A necessidade emocional por um escape das certezas terrestres permanece, para uma minoria definida e permanente, genuína e por vezes acentuada.
Em meus esforços para cristalizar essa ânsia de conexão com o cosmo, tento utilizar o maior número possível dos elementos que, debaixo de condições mentais e emocionais anteriores, forneceram ao homem um senso do irreal, do etéreo e do místico – escolhendo os menos atacados pelas realistas condições mentais e emocionais do presente.

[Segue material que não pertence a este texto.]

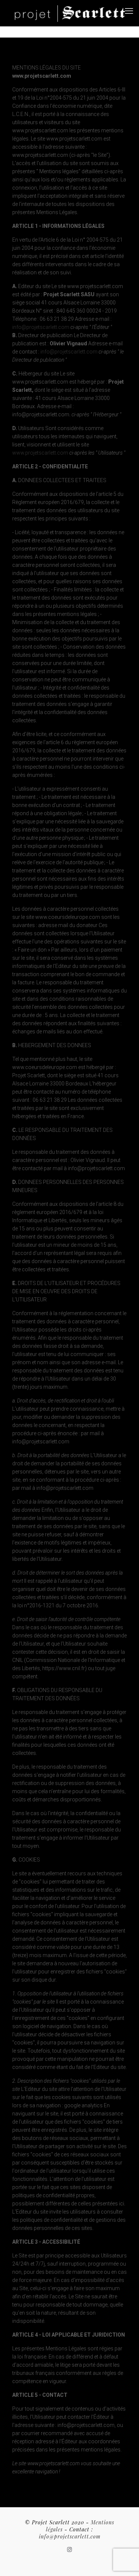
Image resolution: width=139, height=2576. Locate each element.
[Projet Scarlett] (70, 13)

Trevas – entardecer – sonhos – névoas – febre – loucura – a tumba – as colinas – o mar – o céu – o vento – todas essas e muitas outras coisas parecem ter retido uma certa potência imaginativa apesar das existentes análises científicas delas. Em conformidade com isso, tenho procurado costurá-las numa espécie de vaga fantasmagoria que pode ter a mesma vaga coerência de um ciclo tradicional de mito ou de lenda – tendo como nebuloso pano de fundo Antigas Forças e entidades trans-galáticas que espreitam este planeta infinitesimal (e naturalmente outros), estabelecendo aqui postos avançados e ocasionalmente eliminando outras formas acidentais de vida (tais como seres humanos) a fim de estabelecerem completa habitação. Esta é essencialmente a noção prevalente na maior parte das mitologias raciais – porém uma mitologia artificial pode tornar-se mais sutil e mais plausível do que uma natural, por ser capaz de reconhecer e adaptar-se à informação e ao espírito da época presente.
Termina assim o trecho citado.